Haplotype-based analysis of common variation in the acetyl-coA carboxylase alpha gene and breast cancer risk: a case-control study nested within the European Prospective Investigation into Cancer and Nutrition.
Sinilnikova OM., McKay JD., Tavtigian SV., Canzian F., DeSilva D., Biessy C., Monnier S., Dossus L., Boillot C., Gioia L., Hughes DJ., Jensen MK., Overvad K., Tjonneland A., Olsen A., Clavel-Chapelon F., Chajès V., Joulin V., Linseisen J., Chang-Claude J., Boeing H., Dahm S., Trichopoulou A., Trichopoulos D., Koliva M., Khaw KT., Bingham S., Allen NE., Key T., Palli D., Panico S., Berrino F., Tumino R., Vineis P., Bueno-de-Mesquita HB., Peeters PH., van Gils CH., Lund E., Pera G., Quirós JR., Dorronsoro M., Martínez García C., Tormo MJ., Ardanaz E., Hallmans G., Lenner P., Berglund G., Manjer J., Riboli E., Lenoir GM., Kaaks R.

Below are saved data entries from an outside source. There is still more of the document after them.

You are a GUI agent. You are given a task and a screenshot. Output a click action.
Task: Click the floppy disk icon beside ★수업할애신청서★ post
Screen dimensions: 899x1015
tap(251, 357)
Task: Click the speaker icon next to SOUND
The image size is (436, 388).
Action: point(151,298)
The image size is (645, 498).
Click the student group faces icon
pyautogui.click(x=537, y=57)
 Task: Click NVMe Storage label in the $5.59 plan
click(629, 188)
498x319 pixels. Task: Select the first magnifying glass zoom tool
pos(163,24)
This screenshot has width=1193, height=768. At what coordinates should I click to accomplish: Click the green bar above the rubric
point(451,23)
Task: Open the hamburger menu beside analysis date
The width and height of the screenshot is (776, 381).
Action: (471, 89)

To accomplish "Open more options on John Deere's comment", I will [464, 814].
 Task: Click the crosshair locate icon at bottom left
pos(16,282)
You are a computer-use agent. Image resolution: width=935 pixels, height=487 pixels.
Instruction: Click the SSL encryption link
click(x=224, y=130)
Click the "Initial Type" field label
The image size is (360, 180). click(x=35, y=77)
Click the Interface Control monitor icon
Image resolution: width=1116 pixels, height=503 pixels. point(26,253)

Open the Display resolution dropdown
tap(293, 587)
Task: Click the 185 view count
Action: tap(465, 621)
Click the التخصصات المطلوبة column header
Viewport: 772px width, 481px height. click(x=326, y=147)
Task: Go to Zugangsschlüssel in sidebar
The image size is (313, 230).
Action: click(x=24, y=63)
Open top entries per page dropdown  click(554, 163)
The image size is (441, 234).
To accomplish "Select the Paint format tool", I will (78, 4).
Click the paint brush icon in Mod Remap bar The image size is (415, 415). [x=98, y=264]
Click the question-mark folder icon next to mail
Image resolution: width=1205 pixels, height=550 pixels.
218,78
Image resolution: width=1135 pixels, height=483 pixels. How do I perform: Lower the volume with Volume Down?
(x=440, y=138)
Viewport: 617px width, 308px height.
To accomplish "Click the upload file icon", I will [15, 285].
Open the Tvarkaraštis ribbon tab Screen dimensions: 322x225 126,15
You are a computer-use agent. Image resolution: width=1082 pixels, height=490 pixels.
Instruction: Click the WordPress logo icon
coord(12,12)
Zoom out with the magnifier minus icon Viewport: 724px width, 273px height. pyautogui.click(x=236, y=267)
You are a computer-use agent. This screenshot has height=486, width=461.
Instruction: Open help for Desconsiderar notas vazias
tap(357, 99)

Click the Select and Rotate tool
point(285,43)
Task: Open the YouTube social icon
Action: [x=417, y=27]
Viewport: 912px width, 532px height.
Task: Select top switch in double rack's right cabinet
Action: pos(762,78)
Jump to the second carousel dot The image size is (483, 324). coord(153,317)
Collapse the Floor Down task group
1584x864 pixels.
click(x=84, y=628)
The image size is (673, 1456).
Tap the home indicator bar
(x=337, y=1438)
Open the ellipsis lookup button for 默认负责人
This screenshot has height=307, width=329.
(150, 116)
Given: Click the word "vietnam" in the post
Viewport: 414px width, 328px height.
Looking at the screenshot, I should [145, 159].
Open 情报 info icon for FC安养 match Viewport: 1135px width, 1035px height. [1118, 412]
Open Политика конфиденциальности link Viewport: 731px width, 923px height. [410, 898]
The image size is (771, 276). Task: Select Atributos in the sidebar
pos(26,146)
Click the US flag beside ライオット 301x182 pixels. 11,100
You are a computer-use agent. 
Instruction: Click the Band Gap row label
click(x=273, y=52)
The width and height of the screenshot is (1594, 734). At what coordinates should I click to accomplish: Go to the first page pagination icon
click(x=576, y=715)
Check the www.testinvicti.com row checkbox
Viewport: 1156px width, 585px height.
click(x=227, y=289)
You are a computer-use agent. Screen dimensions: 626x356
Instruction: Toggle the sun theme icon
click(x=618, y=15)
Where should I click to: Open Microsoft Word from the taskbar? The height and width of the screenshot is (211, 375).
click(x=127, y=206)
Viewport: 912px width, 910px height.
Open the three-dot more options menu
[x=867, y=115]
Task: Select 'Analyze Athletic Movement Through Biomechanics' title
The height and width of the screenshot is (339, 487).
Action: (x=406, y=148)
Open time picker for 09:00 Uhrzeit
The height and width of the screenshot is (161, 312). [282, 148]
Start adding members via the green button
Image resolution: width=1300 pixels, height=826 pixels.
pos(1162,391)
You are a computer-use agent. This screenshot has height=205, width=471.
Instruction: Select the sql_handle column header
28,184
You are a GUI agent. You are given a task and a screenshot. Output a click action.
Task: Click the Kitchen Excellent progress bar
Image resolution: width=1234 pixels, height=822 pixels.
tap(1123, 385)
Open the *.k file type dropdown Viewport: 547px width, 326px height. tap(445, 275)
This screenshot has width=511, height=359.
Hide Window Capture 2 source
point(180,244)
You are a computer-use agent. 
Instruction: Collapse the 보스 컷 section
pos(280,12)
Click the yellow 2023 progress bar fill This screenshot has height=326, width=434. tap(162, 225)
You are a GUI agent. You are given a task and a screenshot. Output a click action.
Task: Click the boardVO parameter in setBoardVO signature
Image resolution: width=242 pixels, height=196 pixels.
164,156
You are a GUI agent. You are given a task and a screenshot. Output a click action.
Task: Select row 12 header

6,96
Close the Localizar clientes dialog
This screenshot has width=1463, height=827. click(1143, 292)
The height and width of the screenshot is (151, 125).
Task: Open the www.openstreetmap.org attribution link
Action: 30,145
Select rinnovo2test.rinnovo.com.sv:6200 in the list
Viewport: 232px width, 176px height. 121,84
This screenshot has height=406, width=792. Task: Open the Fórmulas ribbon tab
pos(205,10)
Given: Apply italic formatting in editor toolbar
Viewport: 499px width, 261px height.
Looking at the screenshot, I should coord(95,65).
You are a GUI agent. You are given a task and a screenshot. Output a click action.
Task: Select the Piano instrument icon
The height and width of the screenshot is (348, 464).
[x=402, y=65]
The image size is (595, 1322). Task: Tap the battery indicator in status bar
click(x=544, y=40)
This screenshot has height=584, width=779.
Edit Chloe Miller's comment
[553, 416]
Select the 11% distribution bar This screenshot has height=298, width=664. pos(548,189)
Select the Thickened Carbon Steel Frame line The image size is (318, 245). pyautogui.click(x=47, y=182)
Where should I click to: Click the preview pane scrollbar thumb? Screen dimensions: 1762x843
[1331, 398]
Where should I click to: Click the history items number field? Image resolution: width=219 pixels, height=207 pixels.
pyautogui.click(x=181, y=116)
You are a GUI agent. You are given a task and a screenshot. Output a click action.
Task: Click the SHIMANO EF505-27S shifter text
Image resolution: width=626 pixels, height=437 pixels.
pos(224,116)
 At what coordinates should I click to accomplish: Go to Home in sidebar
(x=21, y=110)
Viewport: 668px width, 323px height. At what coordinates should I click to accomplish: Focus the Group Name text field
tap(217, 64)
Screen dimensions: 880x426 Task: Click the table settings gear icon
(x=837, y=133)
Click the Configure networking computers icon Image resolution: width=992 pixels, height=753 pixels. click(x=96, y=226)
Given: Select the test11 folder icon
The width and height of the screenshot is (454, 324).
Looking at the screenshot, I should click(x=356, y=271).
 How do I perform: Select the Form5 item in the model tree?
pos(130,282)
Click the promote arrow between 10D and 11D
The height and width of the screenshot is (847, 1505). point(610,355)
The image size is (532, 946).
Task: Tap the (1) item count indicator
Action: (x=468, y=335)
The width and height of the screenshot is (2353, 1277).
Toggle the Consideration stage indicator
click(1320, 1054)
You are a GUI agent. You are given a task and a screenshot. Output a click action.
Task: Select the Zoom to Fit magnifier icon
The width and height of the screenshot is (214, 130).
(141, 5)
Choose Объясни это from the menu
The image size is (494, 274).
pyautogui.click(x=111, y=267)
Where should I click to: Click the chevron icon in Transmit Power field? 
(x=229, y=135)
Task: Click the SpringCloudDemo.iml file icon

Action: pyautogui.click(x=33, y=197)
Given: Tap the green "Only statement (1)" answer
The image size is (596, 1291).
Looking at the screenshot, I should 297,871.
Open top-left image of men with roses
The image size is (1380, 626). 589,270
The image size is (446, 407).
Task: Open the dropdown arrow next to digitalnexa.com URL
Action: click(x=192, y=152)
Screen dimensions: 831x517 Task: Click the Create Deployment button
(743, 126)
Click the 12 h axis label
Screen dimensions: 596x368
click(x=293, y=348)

A key fatty acid synthesis enzyme, acetyl-CoA carboxylase alpha (ACC-alpha), has been shown to be highly expressed in human breast cancer and other tumor types and also to specifically interact with the protein coded by one of two major breast cancer susceptibility genes BRCA1. We used a comprehensive haplotype analysis to examine the contribution of the ACC-alpha common genetic variation (allele frequency >5%) to breast cancer in a case-control study (1,588 cases/2,600 controls) nested within the European Prospective Investigation into Cancer and Nutrition. We identified 21 haplotype-tagging polymorphisms efficiently capturing common variation within 325 kb of ACC-alpha and surrounding sequences using genotype data from the HapMap project and our resequencing data. We found an effect on overall risk of breast cancer in homozygous carriers of one common haplotype [odds ratio (OR), 1.74; 95% confidence interval (95% CI), 1.03-2.94]. When the data were subdivided by menopausal status, we found statistical evidence of heterogeneity for two other common haplotypes (P value for heterogeneity = 0.016 and 0.045). In premenopausal women, the carriers of these haplotypes, compared with noncarriers, had an altered risk of breast cancer (OR, 0.70; 95% CI, 0.53-0.92 and OR, 1.35; 95% CI, 1.04-1.76). These findings were not significant after adjustment for multiple testing and therefore should be considered as preliminary and evaluated in larger independent studies. However, they suggest a possible role of the ACC-alpha common sequence variants in susceptibility to breast cancer and encourage studies of other genes involved in fatty acid synthesis.